After a week of getting decent views but almost no downloads, I finally saw a new user pop up in my PostHog dashboard. I was ecstatic.


Then I watched the session log in real-time.

17:29: AppStarted
17:29: AppStarted
17:30: AppStarted

The guy tried to launch the app three times in 11 seconds. He was rage-clicking because nothing was happening.


Then the error log came in: IOException: Failed to bind to address ...: address already in use.`


It turns out I had a race condition in my startup code. The background service was trying to bind to a port twice, which caused it to crash silently. The UI would hang, waiting for a connection that would never happen.


For the user, it looked like the app was just... dead.

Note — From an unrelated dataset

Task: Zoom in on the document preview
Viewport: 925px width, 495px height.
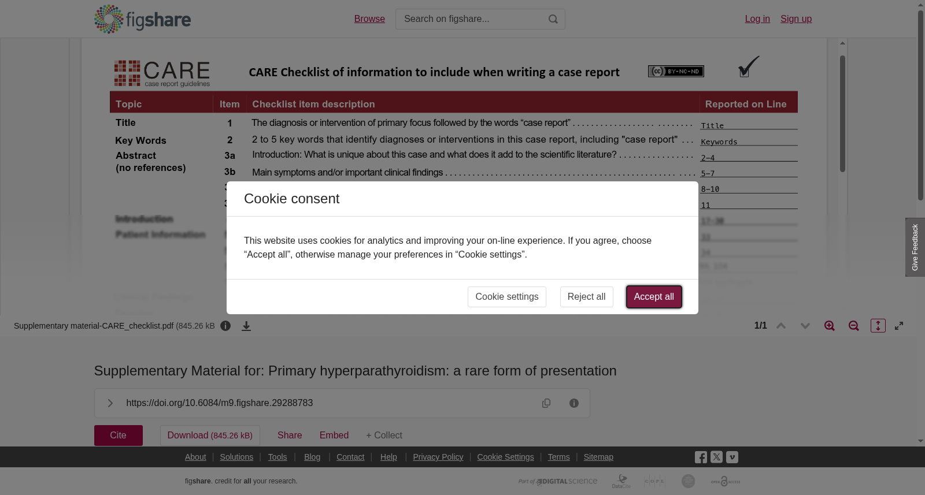Action: [830, 326]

Without telemetry, I would have NEVER found this. I would have just assumed he downloaded it, didn't like the UI, and uninstalled. I would have spent weeks "improving features" instead of fixing the critical bug that made the app unusable.


Lessons learned:

  1. Your app is broken. You just don't know how yet.

  2. Telemetry isn't for tracking users, it's for finding bugs you can't reproduce locally.

  3. The first user isn't a customer, they're a crash test dummy.

I pushed a hotfix (v1.0.3) with a Mutex to prevent multiple instances and fixed the race conditon. Now I'm just hoping that user gives it a second chance haha.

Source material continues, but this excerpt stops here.